The train reached Cuddalore station. The flesh crazy fellow got down and disappeared into the crowd. These fellows get into the train to fulfil their carnal desires. A voice came from somewhere.

Chandra who for a time had forgotten all about the child because of the shock she had received, asked anxiously "Where is the child?"

Kumaresh's face darkened. He said, “He is here only..., get down." "Why? What happened?" she asked.

"Get down. I'll tell you," so saying Kumaresh got down carrying the luggage. She too got down. “Where is the child?" she asked.

Tears streaming down his cheeks, he said, “Two miles away."

“Hasty and rash Kumaresh".

“Angry idiot."

Such words rushed from different directions and lashed his ears.
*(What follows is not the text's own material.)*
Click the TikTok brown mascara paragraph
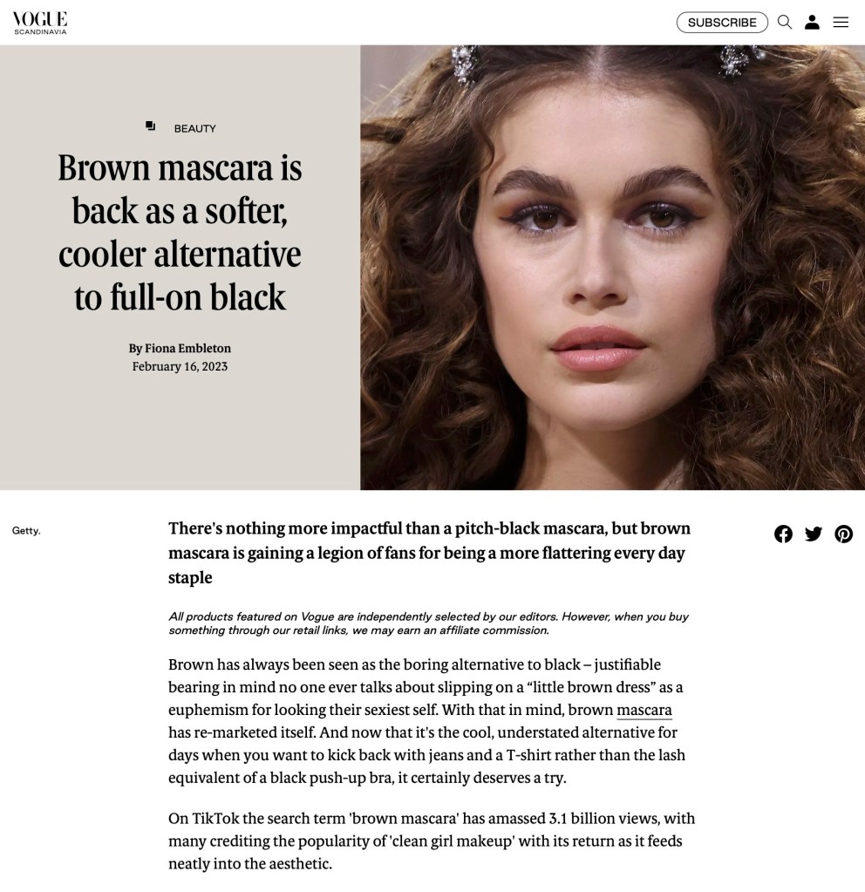 click(x=432, y=841)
The Indo-Ceylon Express started scuttling away from Cuddalore.
---------------

4. The Dancer


Aatta kavadi is no Bakthi kavadi. People who shoulder Bakthi kavadi to fulfil their religious vow are usually piloted by a troupe of dancers and musicians. This pilot troupe is known as Aatta kavadi. Most of the dancers gulp down seven to eight mugs of toddy and go on dancing. Are the people who participate in Bakthi kavadi in any way different? You seem to ask. They are drunk with religion, a more fierce intoxicant. And so listen to me, Kanimozhi. Please understand that the Aatta kavadi I will be participating in is not out of devotion. Kavadi will be on my neck. But don't ever think that my mind would be deep-rooted in the thought of God. Drunk with false faiths, they would come with their tongues pierced with alagu [1] and carry the kavadi tied with vessels of milk. Mine won't carry any milk, but I will only put on airs. The art of dancing, I know. But it won't lead to murder of knowledge. Peacock feathers will adorn the kavadi. It will bring to mind only your face and I can never think of Lord Murugan on his peacock vehicle. So allow me to go, my sweetie!

---
[1]. A handy spear pierced into one's tongue, lips or any part of the face or the back, as an act of discharging a vow.
-----

"They promise to pay me one hundred rupees. Sweating all through the day for four to five months together won't fetch me a whole hundred rupee note. If I do the dancing in Palani, I may even get new customers. Two to three new customers would be enough. I would be able to save for you three hundred rupees at least. Permit me to go, Kanimozhi. I should start tomorrow in the morning. Pilgrims who go to discharge a vow are well-to-do people. And I have promised them. I have to keep my word. Don't stop me, dear! If I fail to keep my word, they may not be able to find a dancer. Further, they will curse me till my last days. So say 'yes'. Look at me, won't you say 'yes'?..."

Kandan was cajoling Kanimozhi all the time looking at her intently. Kanimozhi's eyes were brimming with tears. She looked at him with sympathy filled eyes.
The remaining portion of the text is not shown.